What is *really* needed to make the problem go away, is a standard for serialization. We used to do that with S-expressions and Lispy data serialization, but unless you were sucking it into another compatible Lisp system where all values of user-defined types are also readable as values of some standard type (usually an array or list) the meaning and schema of each layout remained implicit, and potentially could be misread on the other end.

XML tried to improve that, with its DTDs and schemas. The result is something we've grown to love and hate. The syntactic and semantic compatibility is in fact somewhat better than we got with S-expressions.

I *still* hate to admit that. Before I really thought about what DTDs are and do, I used to believe XML was strictly inferior to S-expressions. The actual serialized data transmissions have horrifically awful, bandwidth-wasteful syntax, and standard practice forces ridiculously high levels of latency with multiple roundtrips as related resources and inevitably the DTD/schema itself get recursively loaded. It's just an awful way to do things. But, sigh, yes, it's more reliable and transparent than S-expressions, because the DTD's explain in a machine-readable way what it means. Transmitting bare S-expressions never made machine-readable explanations of their meanings available. So we accept the horrible wasteful syntax and the extra latency for the sake of marginally better semantics. Two steps forward, one-and-three-quarter steps back.
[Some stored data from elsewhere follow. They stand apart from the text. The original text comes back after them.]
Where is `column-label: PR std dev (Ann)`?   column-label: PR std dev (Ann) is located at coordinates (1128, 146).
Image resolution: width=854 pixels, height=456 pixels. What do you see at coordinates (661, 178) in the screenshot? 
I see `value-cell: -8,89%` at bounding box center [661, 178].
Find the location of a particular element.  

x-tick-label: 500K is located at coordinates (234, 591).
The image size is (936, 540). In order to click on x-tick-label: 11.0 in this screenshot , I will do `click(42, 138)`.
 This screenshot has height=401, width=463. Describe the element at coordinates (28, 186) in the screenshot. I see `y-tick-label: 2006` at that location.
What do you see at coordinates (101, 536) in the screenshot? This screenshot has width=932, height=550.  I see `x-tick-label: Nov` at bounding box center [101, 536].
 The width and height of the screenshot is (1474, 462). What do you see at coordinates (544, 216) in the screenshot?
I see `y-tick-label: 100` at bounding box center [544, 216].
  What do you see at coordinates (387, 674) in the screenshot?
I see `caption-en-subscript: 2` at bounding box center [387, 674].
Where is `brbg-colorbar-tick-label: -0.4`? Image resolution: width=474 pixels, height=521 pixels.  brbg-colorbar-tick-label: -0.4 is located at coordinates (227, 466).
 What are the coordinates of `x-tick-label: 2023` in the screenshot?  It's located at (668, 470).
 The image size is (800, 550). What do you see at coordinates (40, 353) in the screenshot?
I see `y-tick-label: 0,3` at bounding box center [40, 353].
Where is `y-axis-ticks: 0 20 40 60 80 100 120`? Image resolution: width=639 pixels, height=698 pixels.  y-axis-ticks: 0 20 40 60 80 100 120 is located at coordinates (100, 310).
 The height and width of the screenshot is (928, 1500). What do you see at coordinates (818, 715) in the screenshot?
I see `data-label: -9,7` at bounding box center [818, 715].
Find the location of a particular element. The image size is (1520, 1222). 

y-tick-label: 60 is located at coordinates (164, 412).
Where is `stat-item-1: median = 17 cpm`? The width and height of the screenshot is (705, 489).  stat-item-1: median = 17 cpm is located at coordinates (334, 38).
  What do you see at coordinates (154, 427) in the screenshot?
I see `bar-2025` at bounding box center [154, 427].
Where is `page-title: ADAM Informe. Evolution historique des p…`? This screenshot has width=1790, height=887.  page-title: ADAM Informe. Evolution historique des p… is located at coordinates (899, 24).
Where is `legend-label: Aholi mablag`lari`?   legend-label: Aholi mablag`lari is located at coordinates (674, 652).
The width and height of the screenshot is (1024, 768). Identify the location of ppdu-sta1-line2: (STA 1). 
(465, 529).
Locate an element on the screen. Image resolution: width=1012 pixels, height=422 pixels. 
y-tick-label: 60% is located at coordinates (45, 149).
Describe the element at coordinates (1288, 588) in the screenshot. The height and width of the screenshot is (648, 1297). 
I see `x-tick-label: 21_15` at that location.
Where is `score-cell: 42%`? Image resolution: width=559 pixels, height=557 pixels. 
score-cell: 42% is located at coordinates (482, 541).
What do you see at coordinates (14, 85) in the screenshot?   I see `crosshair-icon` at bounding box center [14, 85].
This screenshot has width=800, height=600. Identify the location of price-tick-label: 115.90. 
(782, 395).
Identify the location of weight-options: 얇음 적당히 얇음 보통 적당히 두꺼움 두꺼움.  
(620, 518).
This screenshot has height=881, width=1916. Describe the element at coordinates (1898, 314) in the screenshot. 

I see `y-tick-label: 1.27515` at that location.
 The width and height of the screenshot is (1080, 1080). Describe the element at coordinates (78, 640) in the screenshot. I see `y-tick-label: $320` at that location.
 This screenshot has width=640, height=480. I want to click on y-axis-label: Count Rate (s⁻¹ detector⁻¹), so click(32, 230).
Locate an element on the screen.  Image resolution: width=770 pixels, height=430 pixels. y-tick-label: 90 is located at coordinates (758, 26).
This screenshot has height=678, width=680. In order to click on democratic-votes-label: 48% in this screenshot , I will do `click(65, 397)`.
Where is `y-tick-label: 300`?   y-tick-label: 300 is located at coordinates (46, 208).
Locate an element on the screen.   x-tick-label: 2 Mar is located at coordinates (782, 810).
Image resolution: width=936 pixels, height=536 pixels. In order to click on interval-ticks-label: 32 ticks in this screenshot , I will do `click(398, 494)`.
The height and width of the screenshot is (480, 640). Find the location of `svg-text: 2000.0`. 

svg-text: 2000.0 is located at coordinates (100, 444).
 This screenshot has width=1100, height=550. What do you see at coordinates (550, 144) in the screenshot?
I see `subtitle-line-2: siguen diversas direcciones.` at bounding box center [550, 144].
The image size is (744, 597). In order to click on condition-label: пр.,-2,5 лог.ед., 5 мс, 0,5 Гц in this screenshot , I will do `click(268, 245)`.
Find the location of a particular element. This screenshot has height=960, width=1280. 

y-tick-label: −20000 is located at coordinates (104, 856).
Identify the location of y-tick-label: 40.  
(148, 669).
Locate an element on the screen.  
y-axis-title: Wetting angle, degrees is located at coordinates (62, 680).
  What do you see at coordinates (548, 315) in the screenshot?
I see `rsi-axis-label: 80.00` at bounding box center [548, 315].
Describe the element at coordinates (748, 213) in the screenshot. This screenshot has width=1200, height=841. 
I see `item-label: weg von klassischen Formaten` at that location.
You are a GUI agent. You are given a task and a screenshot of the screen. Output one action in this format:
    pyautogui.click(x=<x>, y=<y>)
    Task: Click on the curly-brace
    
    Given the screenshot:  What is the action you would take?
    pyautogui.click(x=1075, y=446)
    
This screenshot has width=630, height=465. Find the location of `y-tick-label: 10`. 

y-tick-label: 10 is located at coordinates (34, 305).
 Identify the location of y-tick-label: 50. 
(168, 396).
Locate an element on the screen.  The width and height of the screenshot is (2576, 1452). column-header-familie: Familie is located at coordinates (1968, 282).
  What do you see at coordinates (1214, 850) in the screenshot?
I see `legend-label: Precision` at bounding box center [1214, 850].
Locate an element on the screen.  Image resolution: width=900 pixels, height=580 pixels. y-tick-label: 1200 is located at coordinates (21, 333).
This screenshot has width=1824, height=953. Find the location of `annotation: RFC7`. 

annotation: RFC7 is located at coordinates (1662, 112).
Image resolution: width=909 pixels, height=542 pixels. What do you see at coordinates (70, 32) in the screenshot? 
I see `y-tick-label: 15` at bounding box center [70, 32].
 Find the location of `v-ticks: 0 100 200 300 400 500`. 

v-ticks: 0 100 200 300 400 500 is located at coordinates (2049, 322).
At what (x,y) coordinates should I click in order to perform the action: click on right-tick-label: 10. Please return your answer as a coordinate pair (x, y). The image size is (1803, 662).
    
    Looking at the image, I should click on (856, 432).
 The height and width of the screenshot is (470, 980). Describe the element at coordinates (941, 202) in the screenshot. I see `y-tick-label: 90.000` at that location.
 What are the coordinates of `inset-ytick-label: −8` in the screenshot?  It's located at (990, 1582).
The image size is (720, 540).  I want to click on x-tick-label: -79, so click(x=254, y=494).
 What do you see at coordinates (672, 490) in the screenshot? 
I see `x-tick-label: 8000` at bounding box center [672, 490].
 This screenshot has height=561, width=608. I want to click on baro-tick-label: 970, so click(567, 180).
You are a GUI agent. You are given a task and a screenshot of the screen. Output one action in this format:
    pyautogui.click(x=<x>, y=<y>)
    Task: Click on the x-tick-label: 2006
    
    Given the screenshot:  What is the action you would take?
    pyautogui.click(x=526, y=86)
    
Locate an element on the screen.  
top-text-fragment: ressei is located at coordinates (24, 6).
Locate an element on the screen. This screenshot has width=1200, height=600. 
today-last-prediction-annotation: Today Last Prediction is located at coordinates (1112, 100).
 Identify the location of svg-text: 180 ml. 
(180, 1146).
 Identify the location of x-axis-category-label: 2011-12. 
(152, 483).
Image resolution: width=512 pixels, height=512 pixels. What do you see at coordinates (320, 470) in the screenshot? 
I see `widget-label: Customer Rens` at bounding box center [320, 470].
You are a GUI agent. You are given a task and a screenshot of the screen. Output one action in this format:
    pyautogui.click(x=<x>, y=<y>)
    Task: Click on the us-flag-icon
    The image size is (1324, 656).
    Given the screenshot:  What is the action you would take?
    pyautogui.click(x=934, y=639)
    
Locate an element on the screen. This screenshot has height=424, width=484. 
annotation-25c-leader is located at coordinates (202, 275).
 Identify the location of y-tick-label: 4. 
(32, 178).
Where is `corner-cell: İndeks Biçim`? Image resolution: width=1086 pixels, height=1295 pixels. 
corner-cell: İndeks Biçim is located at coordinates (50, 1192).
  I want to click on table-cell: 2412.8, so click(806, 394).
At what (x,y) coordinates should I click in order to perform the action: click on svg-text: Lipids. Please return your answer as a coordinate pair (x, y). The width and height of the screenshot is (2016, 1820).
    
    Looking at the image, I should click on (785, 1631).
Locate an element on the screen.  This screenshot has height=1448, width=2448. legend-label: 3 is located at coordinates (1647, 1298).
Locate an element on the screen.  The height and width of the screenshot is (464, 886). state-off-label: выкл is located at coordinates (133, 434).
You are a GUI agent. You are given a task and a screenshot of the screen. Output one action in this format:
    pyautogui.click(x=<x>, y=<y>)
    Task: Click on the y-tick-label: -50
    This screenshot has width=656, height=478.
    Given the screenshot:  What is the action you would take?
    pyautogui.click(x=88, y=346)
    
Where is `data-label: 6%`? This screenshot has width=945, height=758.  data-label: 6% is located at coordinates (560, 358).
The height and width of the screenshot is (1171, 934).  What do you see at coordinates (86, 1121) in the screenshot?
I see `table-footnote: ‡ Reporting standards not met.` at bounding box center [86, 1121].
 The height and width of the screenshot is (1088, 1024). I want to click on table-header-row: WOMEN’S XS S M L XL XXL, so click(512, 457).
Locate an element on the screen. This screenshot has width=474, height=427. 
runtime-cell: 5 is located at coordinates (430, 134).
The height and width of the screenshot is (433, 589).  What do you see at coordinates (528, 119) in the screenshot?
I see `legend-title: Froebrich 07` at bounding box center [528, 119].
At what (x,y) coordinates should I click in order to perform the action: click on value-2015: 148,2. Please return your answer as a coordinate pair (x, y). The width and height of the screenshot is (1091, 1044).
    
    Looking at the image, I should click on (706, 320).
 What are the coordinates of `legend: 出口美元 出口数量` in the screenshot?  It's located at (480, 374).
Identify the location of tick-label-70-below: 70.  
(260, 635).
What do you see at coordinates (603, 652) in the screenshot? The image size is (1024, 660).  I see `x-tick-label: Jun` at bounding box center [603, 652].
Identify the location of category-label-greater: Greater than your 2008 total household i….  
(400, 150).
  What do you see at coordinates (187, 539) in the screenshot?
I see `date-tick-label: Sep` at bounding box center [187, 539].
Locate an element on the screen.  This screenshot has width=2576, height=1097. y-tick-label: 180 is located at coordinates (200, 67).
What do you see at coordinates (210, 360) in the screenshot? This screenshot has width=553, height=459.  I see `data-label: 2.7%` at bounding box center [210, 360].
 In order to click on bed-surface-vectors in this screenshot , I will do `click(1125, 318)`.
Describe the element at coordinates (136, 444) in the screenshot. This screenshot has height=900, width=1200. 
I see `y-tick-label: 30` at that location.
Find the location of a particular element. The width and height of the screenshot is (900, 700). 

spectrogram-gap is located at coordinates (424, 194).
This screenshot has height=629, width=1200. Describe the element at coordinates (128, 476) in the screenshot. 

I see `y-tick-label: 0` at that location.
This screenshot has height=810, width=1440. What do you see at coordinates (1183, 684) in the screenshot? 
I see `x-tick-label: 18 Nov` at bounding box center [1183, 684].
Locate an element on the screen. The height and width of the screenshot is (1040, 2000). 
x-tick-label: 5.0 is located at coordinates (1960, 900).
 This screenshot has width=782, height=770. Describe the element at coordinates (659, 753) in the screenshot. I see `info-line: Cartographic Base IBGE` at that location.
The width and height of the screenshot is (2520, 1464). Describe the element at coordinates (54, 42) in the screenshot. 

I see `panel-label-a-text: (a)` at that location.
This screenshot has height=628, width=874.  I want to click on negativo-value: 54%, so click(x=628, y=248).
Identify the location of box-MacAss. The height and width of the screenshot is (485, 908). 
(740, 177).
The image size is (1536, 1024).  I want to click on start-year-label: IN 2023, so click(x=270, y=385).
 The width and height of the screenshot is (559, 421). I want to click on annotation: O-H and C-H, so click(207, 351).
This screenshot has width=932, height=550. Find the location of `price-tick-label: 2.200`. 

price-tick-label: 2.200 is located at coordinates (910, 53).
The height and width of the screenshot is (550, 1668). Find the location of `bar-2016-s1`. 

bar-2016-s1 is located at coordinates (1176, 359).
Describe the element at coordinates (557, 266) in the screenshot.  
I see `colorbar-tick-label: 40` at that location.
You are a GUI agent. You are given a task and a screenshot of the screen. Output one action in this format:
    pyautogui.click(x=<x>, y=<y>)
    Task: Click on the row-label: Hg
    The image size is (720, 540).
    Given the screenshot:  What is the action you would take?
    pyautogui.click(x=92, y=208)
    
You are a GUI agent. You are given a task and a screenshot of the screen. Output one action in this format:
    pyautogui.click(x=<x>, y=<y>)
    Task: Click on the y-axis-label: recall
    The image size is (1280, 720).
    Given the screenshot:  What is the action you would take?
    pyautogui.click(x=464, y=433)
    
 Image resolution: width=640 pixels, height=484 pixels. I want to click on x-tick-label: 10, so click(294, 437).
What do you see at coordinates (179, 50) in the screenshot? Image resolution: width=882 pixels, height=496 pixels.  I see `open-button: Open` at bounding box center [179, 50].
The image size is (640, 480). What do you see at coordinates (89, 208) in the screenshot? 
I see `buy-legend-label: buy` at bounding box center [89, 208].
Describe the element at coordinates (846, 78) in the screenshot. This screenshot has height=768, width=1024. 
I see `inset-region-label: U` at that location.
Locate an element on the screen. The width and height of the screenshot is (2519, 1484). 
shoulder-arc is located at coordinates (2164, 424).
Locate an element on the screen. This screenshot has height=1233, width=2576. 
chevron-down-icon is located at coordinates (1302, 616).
But even for all the bandwidth it uses/wastes and all the latency it forces, it's still not really reliable. It's okay for transmitting values, despite occasional breakages when someone like Sun or Microsoft decides it's okay to change the representation of a fundamental type. But it isn't a means of ensuring that those values really and truly mean the same thing (ie, have the same semantics in some deep sense) on both ends of the transmission.

Ray

What is *really* needed to

What is *really* needed to make the problem go away, is a standard for serialization.

Yeah, because the answer to too many inadequate standards is to build another one.

Rather than standard serialization, I'd focus on consistent semantics for types - e.g. so we don't have murky 32-bit vs. 64-bit issues. Floating point models should semantically include an error-model, in which case it would be much easier to ensure that the error constraints are respected.